How are the Z-score and T-score different in bone mineral density evaluation?
The Z-score measures standard deviations from the average bone density for the patient’s age, sex, and ethnicity, whereas the T-score measures deviations from an average healthy young adult and is primarily used for diagnosis.
What does a T-score of -1 signify?
A T-score of -1 indicates that the bone mineral density is one standard deviation below the average for healthy young adults.
How are diagnoses for normal, osteopenia, osteoporosis, and severe osteoporosis made based on the T-score?
Normal diagnosis corresponds to a T-score greater than -1, osteopenia is between -1 and -2.5, osteoporosis is less than -2.5, and severe osteoporosis is below -2.5 accompanied by a fracture.
What are the common risk factors associated with osteoporosis?
Older age, post-menopausal women, reduced mobility and activity, low BMI (under 19 kg/m^2), low calcium or vitamin D intake, alcohol and smoking, personal or family history of fractures, chronic diseases (e.g., chronic kidney disease, hyperthyroidism, and rheumatoid arthritis), long-term corticosteroids (e.g., 7.5mg or more of prednisolone daily for longer than 3 months), certain medications (e.g., SSRIs, PPIs, anti-epileptics, and anti-oestrogens).
Why are post-menopausal women specifically at risk for osteoporosis?
Post-menopausal women are at increased risk due to a significant drop in protective estrogen levels after menopause. Hormone replacement therapy (HRT) is protective against osteoporosis due to its estrogen content.

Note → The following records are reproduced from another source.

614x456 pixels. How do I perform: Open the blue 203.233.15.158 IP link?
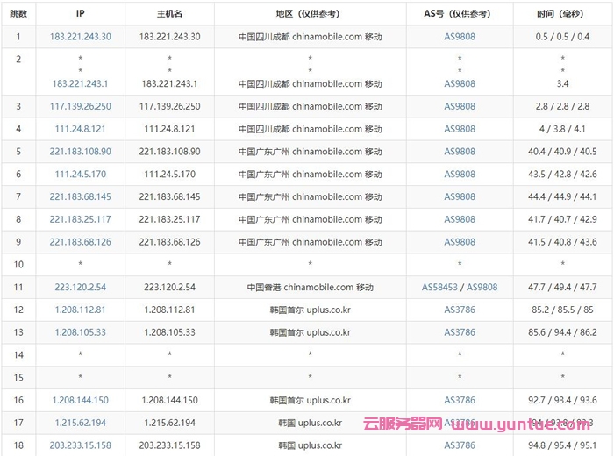(80, 445)
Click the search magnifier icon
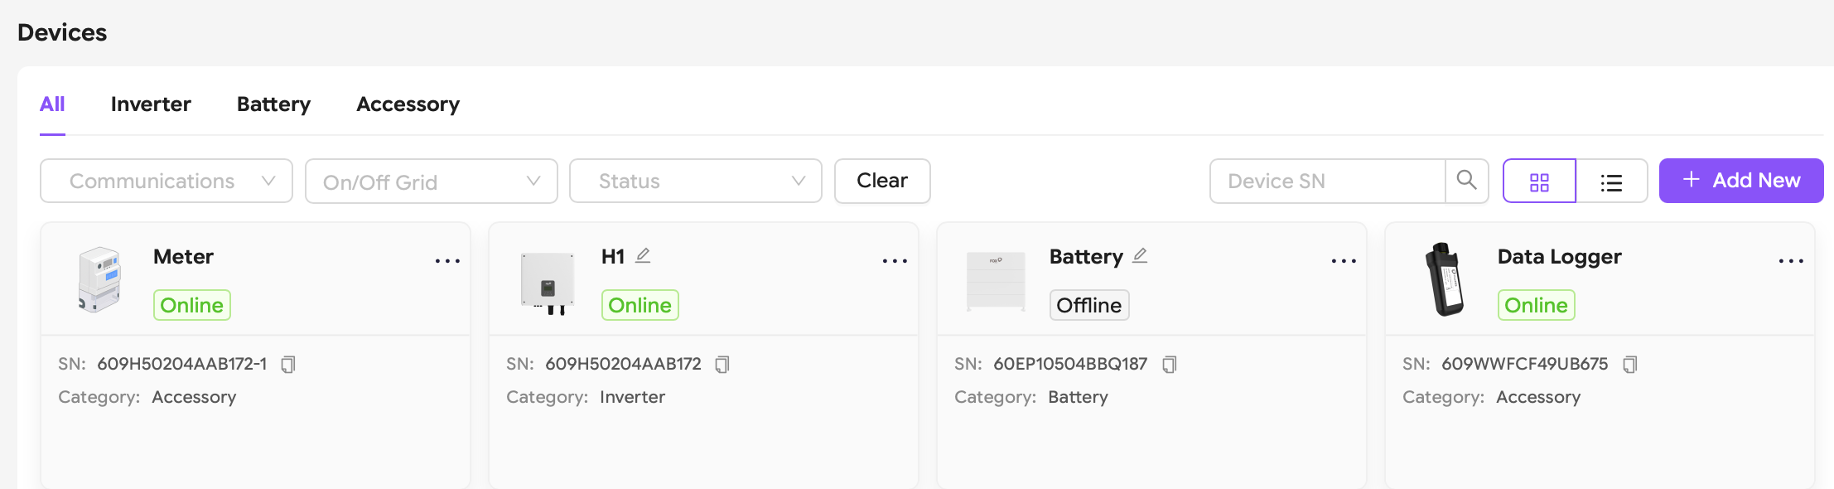1834x489 pixels. [x=1466, y=181]
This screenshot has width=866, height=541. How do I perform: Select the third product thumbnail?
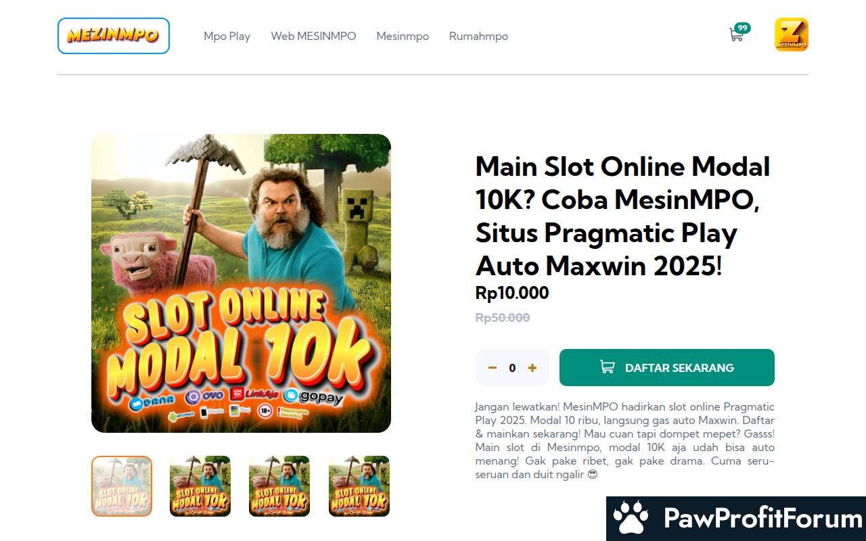[279, 486]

How are risk assessments recommended for osteoporosis?
Assessments are recommended for individuals on long-term oral corticosteroids, those with a previous fragility fracture, anyone 50 and over with risk factors, all women 65 and over, and all men 75 and over.
What tools can be used to calculate the 10-year risk of osteoporotic fractures?
The QFracture tool and the FRAX tool are used to calculate the 10-year risk of major osteoporotic and hip fractures.
How are patients categorized based on risk assessment tools?
Patients are categorized as low, intermediate, or high risk based on the risk calculator output. For QFracture, patients above 10% risk are considered for a DEXA scan, while FRAX’s categorization is guided by the NOGG guideline chart.
Are there exceptions to the assessment recommendations?
Yes, for instance, a DEXA may be arranged without calculating the risk in patients over 50 with a fragility fracture. Treatment might start without a DEXA in patients with a vertebral fracture.
What is the initial approach in managing osteoporosis concerning reversible risk factors?
The first step involves addressing reversible risk factors, such as increasing physical activity, maintaining a healthy weight, quitting smoking, and reducing alcohol consumption.
How is insufficient intake of calcium and inadequate vitamin D corrected in osteoporosis management?
For insufficient calcium intake (less than 700mg per day) and inadequate vitamin D due to limited sun exposure, additional calcium (at least 1000mg) and vitamin D (400-800 IU) are recommended.
What is the primary or first-line treatment for osteoporosis?
Bisphosphonates are the main recommended treatment for osteoporosis. They work by interfering with osteoclasts’ attachment to bone, reducing their activity and bone reabsorption.